The problem: Extract each line from the entries below that has the string "computer" in it.

Pixel coordinate grounding data:

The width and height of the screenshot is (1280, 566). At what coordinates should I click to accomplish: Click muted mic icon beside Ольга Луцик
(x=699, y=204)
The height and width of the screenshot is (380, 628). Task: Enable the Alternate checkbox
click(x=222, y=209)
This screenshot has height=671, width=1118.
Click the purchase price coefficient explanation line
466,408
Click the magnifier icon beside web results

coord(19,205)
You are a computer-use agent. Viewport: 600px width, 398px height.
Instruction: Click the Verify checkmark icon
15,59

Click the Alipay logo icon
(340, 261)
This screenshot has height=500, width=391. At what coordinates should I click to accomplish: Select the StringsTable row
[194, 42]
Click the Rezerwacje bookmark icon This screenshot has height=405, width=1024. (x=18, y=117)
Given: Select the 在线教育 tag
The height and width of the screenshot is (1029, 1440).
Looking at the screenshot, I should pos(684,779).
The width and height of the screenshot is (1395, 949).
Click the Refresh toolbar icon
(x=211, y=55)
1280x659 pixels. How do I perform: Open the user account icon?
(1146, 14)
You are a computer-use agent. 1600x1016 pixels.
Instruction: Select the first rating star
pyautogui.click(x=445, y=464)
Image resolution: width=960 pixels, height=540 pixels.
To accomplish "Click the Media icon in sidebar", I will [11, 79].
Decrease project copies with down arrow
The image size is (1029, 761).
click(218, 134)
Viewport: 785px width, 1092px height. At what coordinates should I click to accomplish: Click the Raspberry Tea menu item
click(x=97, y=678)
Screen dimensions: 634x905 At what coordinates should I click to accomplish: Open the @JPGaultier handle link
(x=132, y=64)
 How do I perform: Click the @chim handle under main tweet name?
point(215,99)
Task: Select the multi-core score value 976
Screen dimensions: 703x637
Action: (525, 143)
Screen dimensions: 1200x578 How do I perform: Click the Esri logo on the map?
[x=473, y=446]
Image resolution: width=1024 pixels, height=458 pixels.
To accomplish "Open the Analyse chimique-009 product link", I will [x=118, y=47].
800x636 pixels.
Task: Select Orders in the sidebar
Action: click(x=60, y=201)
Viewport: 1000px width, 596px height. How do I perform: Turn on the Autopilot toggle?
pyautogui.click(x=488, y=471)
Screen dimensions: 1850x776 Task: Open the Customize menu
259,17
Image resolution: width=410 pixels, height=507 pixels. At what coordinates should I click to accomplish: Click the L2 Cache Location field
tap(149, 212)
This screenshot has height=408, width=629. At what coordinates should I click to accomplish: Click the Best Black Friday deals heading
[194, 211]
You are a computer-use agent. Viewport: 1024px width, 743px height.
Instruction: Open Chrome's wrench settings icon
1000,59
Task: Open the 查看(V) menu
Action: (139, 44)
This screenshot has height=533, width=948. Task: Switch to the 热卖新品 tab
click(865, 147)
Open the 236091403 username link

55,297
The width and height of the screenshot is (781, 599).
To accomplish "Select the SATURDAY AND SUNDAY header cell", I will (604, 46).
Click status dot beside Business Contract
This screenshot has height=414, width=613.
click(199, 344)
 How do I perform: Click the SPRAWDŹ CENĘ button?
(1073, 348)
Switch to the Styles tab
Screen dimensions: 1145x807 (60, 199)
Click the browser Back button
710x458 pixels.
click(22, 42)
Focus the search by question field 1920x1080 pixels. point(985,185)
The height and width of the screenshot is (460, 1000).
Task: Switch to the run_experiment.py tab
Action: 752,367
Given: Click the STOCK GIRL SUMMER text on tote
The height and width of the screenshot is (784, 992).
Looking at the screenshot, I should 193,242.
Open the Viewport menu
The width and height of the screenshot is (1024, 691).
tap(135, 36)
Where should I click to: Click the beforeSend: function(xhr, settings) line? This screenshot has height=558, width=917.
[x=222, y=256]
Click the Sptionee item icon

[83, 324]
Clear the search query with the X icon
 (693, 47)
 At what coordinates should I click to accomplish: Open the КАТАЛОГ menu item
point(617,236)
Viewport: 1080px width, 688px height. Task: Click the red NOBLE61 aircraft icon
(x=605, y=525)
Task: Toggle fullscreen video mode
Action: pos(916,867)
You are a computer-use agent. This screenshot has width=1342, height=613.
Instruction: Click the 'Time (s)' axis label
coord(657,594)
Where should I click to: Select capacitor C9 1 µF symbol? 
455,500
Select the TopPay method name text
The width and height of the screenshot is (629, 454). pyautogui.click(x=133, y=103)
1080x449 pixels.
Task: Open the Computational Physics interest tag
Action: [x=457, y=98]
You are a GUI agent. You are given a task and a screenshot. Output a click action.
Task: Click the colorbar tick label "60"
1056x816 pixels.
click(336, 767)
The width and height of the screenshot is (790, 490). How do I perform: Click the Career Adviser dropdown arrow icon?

Exercise solution:
You are a computer-use agent. Viewport: 600px width, 398px height.
You are a computer-use agent. 1600x1016 pixels.
You are a computer-use agent. Viewport: 1024px width, 743px height.
You are a computer-use agent. This screenshot has width=1342, height=613.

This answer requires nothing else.